Last spring we took her to Spain to meet her grandmother, and her step-grandfather, and her uncles Philip and Jaime. Catherine was also accompanied by four cousins: my Louis and Jacob, whom you will admiringly remember, and my Fernanda and Clio, two of the three granddaughters you never met. So all your grandchildren were there bar two: my Delilah Seale, and Philip’s Jessica. The clan suffers its losses but continues to expand. There have been four additions in the last six years. Mum said that if we spring too many more grandchildren on her she’s going to have to start strangl
ing them like kittens. Catherine said afterwards, ‘It was like a dream.’ I know you would have taken to her very much, and especially and instantly for this proof of both her nature and her nurture: she’s one of the last thirty or forty people in the English-speaking world who doesn’t say ‘between you and I’.
Last winter, over in Uruguay, as we were about to begin our evening game of catch, Fernanda, who had just turned four, seized the ball with a look of demure triumph on her face. The ball was an inflated globe; and on its surface a dead bee had alighted. The bees were dying in their hundreds as the southern summer ended. They would fizz greedily around the lamps on the veranda, then drop. This was the thing they wanted to do before they died … Of course, a dead bee can still sting. Fernanda’s smile abruptly disappeared and she said in a strong, proud, declarative voice (before shedding the necessary tears), ‘Something just hurt me very much.’ Well, that was exactly how I was feeling about Sally’s death. Remembering her, and you, and you and her, has filled me with an exhaustion that no amount of sleep can seem to reach. But the exhaustion is not onerous. It is appropriate. It feels like decorum. Naturally, it feels like self-pity, too. But pity and self-pity can sometimes be the selfsame thing. Death does that. Don’t you find?

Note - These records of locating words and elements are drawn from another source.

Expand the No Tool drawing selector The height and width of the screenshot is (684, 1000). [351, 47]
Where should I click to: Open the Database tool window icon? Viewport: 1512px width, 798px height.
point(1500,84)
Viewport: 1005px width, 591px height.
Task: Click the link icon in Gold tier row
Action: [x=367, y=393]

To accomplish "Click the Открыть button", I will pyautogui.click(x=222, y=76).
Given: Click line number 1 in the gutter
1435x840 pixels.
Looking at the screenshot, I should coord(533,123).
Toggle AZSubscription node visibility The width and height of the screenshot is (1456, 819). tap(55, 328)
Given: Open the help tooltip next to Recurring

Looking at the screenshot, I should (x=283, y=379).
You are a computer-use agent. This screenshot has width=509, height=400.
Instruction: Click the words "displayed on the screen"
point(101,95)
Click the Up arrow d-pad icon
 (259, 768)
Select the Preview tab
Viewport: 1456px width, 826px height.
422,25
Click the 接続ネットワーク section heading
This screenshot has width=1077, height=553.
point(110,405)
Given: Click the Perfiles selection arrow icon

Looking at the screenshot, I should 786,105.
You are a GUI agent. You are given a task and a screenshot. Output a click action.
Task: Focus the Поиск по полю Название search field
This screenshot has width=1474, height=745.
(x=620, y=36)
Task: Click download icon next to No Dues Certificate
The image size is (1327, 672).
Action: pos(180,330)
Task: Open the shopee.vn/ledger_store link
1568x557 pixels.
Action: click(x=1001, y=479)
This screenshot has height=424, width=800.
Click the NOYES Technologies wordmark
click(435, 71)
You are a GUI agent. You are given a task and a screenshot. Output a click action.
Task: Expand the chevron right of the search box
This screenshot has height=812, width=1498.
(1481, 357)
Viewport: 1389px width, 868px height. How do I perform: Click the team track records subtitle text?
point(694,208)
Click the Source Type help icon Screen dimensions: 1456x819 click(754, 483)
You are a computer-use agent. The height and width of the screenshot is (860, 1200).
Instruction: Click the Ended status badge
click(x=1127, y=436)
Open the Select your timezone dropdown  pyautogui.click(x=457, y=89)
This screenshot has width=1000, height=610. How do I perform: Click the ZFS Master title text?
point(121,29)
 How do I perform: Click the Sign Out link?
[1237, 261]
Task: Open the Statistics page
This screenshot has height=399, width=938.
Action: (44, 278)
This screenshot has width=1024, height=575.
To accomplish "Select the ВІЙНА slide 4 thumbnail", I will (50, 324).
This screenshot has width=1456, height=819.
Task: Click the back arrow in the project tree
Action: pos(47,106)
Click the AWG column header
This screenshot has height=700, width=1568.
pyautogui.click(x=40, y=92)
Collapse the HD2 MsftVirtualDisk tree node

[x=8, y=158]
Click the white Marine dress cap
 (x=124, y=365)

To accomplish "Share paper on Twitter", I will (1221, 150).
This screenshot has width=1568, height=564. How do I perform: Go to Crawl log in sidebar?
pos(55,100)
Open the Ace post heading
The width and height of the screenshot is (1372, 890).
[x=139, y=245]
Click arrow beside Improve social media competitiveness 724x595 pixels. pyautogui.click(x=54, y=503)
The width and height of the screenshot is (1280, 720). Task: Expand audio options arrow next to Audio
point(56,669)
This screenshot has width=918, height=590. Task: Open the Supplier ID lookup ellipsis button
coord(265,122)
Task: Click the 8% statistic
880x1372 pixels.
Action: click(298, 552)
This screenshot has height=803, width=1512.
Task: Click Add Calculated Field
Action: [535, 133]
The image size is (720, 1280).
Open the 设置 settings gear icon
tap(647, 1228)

Stalin (whom, incredibly, you served for twelve years, inconspicuously, infinitesimally – but still incredibly) once said that, while every death is a tragedy, the death of a million is a mere statistic. The second half of the aphorism is of course wholly false: a million deaths are, at the very least, a million tragedies. The first half of the aphorism is perfectly sound – but only as far as it goes. In fact, every life is a tragedy, too. Every life cleaves to the tragic curve.
This letter comes at the end of a book subtitled ‘Laughter and the Twenty Million’. You might consider it an odd conclusion. Sally, of course, has nothing whatever in common with the Twenty Million. Nothing but death, and perhaps a semblance of reawakening.